Confronting the Great Mass Addiction of Our Era
Are you addicted to technology? I’m certainly not. In my first sitting reading Adam Alter’s Irresistible, an investigation into why we can’t stop scrolling and clicking and surfing online, I only paused to check my phone four times. Because someone might have emailed me. Or texted me. One time I stopped to download an app Alter mentioned (research) and the final time I had to check the shares on my play brokerage app, Best Brokers (let’s call this one “business”).
Half the developed world is addicted to something, and Alter, a professor at New York University, informs us that, increasingly, that something isn’t drugs or alcohol, but behaviour. Recent studies suggest the most compulsive behaviour we engage in has to do with cyber connectivity; 40% of us have some sort of internet-based addiction – whether it’s checking your email (on average workers check it 36 times an hour), mindlessly scrolling through other people’s breakfasts on Instagram or gambling online.
Facebook was fun three years ago, Alter warns. Now it’s addictive. This tech zombie epidemic is not entirely our fault. Technology is designed to hook us, and to keep us locked in a refresh/reload cycle so that we don’t miss any news, cat memes or status updates from our friends. Tristan Harris, a “design ethicist” (whatever that is) tells the author that it’s not a question of willpower when “there are a thousand people on the other side of the screen whose job it is to break down the self-regulation you have”. After all, Steve Jobs gave the world the iPad, but made very sure his kids never got near one. Brain patterns of heroin users just after a hit and World of Warcraft addicts starting up a new game are nearly identical. The tech innovators behind our favourite products and apps understood that they were offering us endless portals to addiction. We’re the only ones late to the party.
Addiction isn’t inherent or genetic incertain people, as was previously thought. Rather, it is largely a function of environment and circumstance. Everyone is vulnerable; we’re all just a product or substance away from an uncomfortable attachment of some kind. And the internet, Alter writes, with its unpredictable but continuous loop of positive feedback, simulation of connectivity and culture of comparison, is “ripe for abuse”.
For one thing, it’s impossible to avoid; a recovering alcoholic can re-enter the slipstream of his life with more ease than someone addicted to online gaming – the alcoholic can avoid bars while the gaming addict still has to use a computer at work, to stay in touch with family, to be included in his micro-society.

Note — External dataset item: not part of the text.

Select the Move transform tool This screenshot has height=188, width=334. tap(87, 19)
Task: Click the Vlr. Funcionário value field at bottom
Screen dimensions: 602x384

Secondly, it’s bottomless. Everything is possible in the ideology of the internet – need a car in the middle of the night? Here you go. Want to borrow a stranger’s dog to play with for an hour, with no long-term responsibility for the animal? Sure, there’s an app for that. Want to send someone a message and see when it reaches their phone, when they read it and whether they like it? Even BlackBerry could do that.
Thirdly, it’s immersive – and even worse, it’s mobile. You can carry your addiction around with you. Everywhere. You don’t need to be locked in an airless room or unemployed in order to spend hours online. Moment, an app designed to track how often you pick up and look at your phone, estimates that the average smartphone user spends two to three hours on his or her mobile daily.
I downloaded Moment (the research I mentioned earlier) and uninstalled it after it informed me that, by noon, I had already fiddled away an hour of my time on the phone.
Though the age of mobile tech has only just begun, Alter believes that signs point to a crisis. In 2000, Microsoft Canada found that our average attention span was 12 seconds long. By 2013, it was eight seconds long. Goldfish, by comparison, can go nine seconds. Our ability to empathise, a slow-burning skill that requires immediate feedback on how our actions affect others, suffers the more we disconnect from real-life interaction in favour of virtual interfacing. Recent studies found that this decline in compassion was more pronounced among young girls. One in three teenage girls say their peers are cruel online (only one in 11 boys agree).
Sure, communication technology has its positives. It’s efficient and cheap, and has the ability to teach creatively, raise money for worldwide philanthropic causes and to disseminate news under and over the reach of censors, but the corrosive culture of online celebrity, fake news and trolling must have a downside, too – namely that we can’t seem to get away from it.
There is a tinge of first world problems in Irresistible. World of Warcraft support groups; a product Alter writes about called Realism (a plastic frame resembling a screenless smartphone, which you can hold to temper your raging internet addiction, but can’t actually use); a spike in girl gaming addicts fuelled by Kim Kardashian’s Hollywood app – it’s difficult to see why these things should elicit much sympathy while one in 10 people worldwide still lack access to clean drinking water. This very western focus on desire and goal orientation is one that eastern thinkers might consider a wrong view of the world and its material attachments, but Alter’s pop-scientific approach still makes for an entertaining break away from one’s phone.
Irresistible is published by Bodley Head.